|Posted by Ratman on October 14, 2016 at 1:05 PM|
The Cato Institute released its 2016 Fiscal Policy Report Card on America’s Governors showing 10 governors with an “F” or failing grade.
The bottom spots on the list with “F” grades were, from the bottom up, Tom Wolf (D) of Pennsylvania, Jay Inslee (D) of Washington, Kate Brown (D) of Oregon, Brian Sandoval (R) of Nevada, Dennis Daugaard (R) of South Dakota, Dan Malloy (D) of Connecticut, David Ige (D) of Hawaii, Jerry Brown (D) of California, Peter Shumlin (D) of Vermont, and Robert Bentley (R) of Alabama.
Only five governors received the “A” grade in the report. Theses governors were, highest first, Paul LePage of Maine, Pat McCory of North Carolina, Rick Scott of Florida, Doug Ducey of Arizona, and Mike Pence of Indiana, all Republicans.
Chris Edwards, the author of the report, told Watchdog.org that to get an “A” grade, governors should pursue tax reforms, restrain budget growth, and limit government. Conversely, the governors who got an “F” increased government spending and taxes.
“Restraining should not be that difficult. The best governors did not slash spending. They restrained spending,” Edwards said, “The average change [among the “A” governors] in per capita spending was three percent. Only two governors cut spending. Indiana restrained spending growth to two percent. There is no reason to increase taxes. As the economy grows, revenues will go up. If education [spending] is important, find spending cuts elsewhere.”

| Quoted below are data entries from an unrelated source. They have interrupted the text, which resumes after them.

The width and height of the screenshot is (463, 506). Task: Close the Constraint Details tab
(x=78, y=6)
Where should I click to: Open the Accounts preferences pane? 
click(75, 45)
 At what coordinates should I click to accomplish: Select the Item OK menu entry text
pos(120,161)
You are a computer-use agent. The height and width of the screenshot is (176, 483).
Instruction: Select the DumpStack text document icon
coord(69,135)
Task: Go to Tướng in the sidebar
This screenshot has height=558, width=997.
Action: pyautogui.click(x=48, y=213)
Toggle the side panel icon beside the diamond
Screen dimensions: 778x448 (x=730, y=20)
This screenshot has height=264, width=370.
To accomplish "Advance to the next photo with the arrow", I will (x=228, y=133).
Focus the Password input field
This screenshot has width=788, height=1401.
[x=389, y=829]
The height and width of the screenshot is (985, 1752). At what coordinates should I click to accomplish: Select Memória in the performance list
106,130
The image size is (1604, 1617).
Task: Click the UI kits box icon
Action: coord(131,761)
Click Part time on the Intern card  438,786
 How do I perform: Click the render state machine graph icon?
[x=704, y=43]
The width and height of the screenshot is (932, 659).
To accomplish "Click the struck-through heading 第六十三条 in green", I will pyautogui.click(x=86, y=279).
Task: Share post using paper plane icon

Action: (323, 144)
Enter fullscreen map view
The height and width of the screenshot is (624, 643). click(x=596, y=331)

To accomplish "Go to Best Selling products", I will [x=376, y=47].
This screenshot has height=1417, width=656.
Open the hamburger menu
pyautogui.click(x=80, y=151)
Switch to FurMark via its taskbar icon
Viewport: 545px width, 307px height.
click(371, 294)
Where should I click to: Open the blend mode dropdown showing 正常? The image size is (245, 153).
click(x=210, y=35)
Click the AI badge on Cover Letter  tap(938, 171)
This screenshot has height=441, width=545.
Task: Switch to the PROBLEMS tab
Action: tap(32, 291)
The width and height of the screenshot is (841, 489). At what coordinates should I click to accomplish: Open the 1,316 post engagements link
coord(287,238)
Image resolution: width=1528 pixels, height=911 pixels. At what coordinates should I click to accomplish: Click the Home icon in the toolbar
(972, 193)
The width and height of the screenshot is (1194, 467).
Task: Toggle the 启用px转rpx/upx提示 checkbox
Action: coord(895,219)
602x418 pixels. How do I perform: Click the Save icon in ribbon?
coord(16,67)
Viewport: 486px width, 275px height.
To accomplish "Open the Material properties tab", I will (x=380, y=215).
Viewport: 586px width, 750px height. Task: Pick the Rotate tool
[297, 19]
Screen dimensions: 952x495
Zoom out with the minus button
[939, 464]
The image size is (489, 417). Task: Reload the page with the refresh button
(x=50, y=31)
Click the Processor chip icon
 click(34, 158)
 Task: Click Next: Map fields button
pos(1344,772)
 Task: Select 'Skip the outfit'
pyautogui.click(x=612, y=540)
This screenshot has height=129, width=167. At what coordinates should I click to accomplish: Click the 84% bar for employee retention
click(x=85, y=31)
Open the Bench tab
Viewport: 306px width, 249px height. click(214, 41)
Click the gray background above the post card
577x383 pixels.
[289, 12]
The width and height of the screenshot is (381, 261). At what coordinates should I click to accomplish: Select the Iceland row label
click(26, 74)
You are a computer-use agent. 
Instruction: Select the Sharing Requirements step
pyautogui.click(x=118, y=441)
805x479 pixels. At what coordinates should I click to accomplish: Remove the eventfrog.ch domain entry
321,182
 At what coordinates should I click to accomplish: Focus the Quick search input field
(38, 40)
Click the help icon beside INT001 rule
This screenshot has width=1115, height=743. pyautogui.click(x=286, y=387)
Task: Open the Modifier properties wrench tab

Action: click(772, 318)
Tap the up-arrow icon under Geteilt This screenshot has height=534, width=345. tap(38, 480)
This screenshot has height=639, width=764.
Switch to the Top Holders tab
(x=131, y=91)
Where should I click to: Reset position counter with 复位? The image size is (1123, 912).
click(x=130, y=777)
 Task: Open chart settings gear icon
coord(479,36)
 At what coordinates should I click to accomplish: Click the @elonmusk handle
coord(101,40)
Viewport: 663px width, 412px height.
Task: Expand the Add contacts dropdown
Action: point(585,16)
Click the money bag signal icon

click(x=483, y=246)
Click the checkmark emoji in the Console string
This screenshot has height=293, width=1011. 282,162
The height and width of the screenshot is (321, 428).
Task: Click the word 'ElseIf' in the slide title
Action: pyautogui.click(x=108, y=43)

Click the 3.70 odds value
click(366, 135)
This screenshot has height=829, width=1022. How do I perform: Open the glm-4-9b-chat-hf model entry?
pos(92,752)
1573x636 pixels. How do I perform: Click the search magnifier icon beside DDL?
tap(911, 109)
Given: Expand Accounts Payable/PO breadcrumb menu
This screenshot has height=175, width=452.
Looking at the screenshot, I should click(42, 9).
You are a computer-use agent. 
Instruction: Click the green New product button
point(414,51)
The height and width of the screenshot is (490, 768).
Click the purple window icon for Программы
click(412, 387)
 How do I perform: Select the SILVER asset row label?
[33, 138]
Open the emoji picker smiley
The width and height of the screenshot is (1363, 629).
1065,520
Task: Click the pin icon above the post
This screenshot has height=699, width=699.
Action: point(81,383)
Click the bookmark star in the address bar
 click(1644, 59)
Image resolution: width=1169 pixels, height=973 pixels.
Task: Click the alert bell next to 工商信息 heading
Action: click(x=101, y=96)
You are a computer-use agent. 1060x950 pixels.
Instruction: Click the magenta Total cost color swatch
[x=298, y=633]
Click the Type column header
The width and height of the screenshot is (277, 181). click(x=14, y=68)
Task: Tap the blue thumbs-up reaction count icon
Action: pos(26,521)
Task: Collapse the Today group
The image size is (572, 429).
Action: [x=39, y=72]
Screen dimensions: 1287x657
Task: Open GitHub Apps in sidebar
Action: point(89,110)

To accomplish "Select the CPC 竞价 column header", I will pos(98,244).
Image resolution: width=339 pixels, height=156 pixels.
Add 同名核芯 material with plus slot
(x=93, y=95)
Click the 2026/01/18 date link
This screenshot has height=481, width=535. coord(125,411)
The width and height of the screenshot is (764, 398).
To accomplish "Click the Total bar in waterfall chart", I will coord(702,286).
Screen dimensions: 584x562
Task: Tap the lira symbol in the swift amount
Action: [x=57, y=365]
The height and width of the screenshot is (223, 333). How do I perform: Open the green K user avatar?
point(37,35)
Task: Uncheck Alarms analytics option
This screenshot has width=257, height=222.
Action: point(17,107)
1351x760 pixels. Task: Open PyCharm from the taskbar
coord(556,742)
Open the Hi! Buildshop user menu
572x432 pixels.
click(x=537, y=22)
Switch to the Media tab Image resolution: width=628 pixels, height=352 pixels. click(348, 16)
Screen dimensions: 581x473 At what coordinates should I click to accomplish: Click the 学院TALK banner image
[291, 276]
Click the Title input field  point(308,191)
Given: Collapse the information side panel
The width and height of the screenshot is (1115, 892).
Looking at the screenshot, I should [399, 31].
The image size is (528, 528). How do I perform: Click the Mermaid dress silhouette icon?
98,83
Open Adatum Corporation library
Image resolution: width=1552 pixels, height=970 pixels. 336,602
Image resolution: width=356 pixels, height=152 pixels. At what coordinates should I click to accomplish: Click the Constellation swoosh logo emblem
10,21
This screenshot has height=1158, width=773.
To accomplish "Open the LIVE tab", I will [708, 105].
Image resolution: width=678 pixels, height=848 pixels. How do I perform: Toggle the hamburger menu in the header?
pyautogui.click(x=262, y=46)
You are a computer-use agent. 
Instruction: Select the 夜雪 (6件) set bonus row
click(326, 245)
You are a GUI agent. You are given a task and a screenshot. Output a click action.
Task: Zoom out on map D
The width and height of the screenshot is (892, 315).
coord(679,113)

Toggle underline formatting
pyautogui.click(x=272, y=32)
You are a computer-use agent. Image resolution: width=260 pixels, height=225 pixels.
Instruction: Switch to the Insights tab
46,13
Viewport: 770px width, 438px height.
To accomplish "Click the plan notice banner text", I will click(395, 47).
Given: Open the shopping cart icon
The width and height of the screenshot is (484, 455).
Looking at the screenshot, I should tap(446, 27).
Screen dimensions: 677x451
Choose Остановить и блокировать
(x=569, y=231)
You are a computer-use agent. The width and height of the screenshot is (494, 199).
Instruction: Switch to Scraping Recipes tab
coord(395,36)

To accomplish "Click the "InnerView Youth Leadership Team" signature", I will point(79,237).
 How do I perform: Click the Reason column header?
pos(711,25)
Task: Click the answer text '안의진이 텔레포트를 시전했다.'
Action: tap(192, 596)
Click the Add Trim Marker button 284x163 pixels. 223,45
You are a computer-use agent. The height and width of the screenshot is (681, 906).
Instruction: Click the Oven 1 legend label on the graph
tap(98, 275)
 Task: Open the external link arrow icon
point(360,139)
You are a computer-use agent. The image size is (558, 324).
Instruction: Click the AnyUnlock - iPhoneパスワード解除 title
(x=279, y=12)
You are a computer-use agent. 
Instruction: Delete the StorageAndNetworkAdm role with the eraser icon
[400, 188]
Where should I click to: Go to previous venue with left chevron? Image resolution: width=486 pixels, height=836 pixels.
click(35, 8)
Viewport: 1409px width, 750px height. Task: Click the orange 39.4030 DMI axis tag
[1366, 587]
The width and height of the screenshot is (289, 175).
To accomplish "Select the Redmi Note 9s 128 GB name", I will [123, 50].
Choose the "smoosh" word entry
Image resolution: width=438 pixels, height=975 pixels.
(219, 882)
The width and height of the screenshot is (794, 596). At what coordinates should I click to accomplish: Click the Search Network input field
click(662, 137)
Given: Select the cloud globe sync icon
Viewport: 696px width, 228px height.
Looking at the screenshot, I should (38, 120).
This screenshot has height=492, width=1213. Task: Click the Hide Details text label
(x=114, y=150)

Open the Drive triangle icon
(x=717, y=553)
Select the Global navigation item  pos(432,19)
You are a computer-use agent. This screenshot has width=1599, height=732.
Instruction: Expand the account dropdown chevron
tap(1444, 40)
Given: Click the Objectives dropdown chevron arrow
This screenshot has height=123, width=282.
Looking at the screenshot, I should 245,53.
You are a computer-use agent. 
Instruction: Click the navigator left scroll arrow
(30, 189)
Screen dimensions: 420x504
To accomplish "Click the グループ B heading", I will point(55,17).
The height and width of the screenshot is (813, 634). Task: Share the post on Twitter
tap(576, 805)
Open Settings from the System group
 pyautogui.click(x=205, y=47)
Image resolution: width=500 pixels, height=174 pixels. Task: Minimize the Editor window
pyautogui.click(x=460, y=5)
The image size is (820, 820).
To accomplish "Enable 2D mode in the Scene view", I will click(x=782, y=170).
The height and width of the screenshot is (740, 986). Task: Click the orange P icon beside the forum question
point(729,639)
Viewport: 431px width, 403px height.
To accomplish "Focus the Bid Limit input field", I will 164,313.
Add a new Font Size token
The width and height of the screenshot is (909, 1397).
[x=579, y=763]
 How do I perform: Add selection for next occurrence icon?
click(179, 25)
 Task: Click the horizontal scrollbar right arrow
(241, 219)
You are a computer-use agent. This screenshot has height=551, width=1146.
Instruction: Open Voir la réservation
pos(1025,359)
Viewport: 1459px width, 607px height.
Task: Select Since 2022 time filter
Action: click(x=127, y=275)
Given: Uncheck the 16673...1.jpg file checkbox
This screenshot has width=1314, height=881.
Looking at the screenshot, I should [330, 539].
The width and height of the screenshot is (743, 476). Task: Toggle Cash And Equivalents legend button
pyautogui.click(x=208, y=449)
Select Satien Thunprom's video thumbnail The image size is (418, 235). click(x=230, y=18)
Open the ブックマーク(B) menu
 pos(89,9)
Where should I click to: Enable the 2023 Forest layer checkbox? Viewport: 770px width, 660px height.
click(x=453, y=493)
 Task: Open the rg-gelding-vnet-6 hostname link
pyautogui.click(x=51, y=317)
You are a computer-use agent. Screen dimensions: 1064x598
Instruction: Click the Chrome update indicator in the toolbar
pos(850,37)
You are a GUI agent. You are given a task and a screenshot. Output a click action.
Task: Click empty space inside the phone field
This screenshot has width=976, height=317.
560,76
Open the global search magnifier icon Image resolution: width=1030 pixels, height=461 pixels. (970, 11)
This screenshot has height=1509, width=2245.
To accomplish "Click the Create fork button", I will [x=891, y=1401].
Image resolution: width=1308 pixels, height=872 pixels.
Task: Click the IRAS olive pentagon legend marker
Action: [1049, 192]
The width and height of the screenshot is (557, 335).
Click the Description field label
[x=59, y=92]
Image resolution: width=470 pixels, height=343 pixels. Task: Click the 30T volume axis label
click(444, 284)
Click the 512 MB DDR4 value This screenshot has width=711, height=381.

According to the report, California’s general fund has increased 15.7 percent from 2015 to 2016 and will increase 5 percent in 2017. One example of the Golden State’s runaway spending: the $68 billion high speed rail system, which was sold to California taxpayers at a cost of $33 billion which needed a $9.95 billion bond from California taxpayers and $3.2 billion from tax-payers across the United States with private investors chipping in the rest. Surprisingly, or perhaps unsurprisingly to some, the private investors have been suspiciously absent.
Edwards points out that California’s situation is worse because the state’s budget relies heavily on the top 1 percent of earners for half of the funds, a situation that even Gov. Jerry Brown knows is problematic.
“We are taxing the highest income earners, and as you know, 1 percent of the richest people pay almost half of the income tax… That’s fair, but it also creates this volatility. So in order to manage this budget, it’s like riding a tiger.”
Edwards noted that a bust or recession is likely to occur in the near future which will leave California’s budget in bad shape. He suggested that California and states in a similar situation not only restrain the budget but move away from their heavy reliance on income tax. He went on to suggest that raising the sales tax would be a good way to create a more stable budget.
But taxes and spending are not the only budgetary problems for states. The report also covers debt as well as unfunded pension and healthcare liabilities.
“The level of pension liabilities varies widely, Edwards said. “The highest liabilities are in New Jersey, Illinois, Alaska, Kentucky and Connecticut.”
Connecticut and New Jersey are the worst, as they are pushing costs off onto future generations instead of using a pay as you go model. According to Edwards, there is a political inventive to spend money or promise to spend money on certain special interests but worry about where to get the money later.
“Government unions lobby for higher pensions or greater healthcare coverage and push the costs off onto the future generations,” he added.
Edwards pointed out that Wyoming and Idaho do not issue debt through bonds to finance infrastructure. Edwards thinks that this is the model that states should follow.
He also noted that the idea in the media that Republicans are “slashing and burning” budgets is untrue since only two governors have actually cut spending. Some GOP governors have even dramatically increased it.
“Nikki Haley’s budget that has gone up 38 percent. Three of the ten “F” [grades] were Republican governors.” He went on to say that Nevada was the worst as it had the biggest increases in state history. Brian Sandoval, the Republican governor of Nevada, promised that he would not increase taxes, and yet, he even imposed a broad-based commerce tax.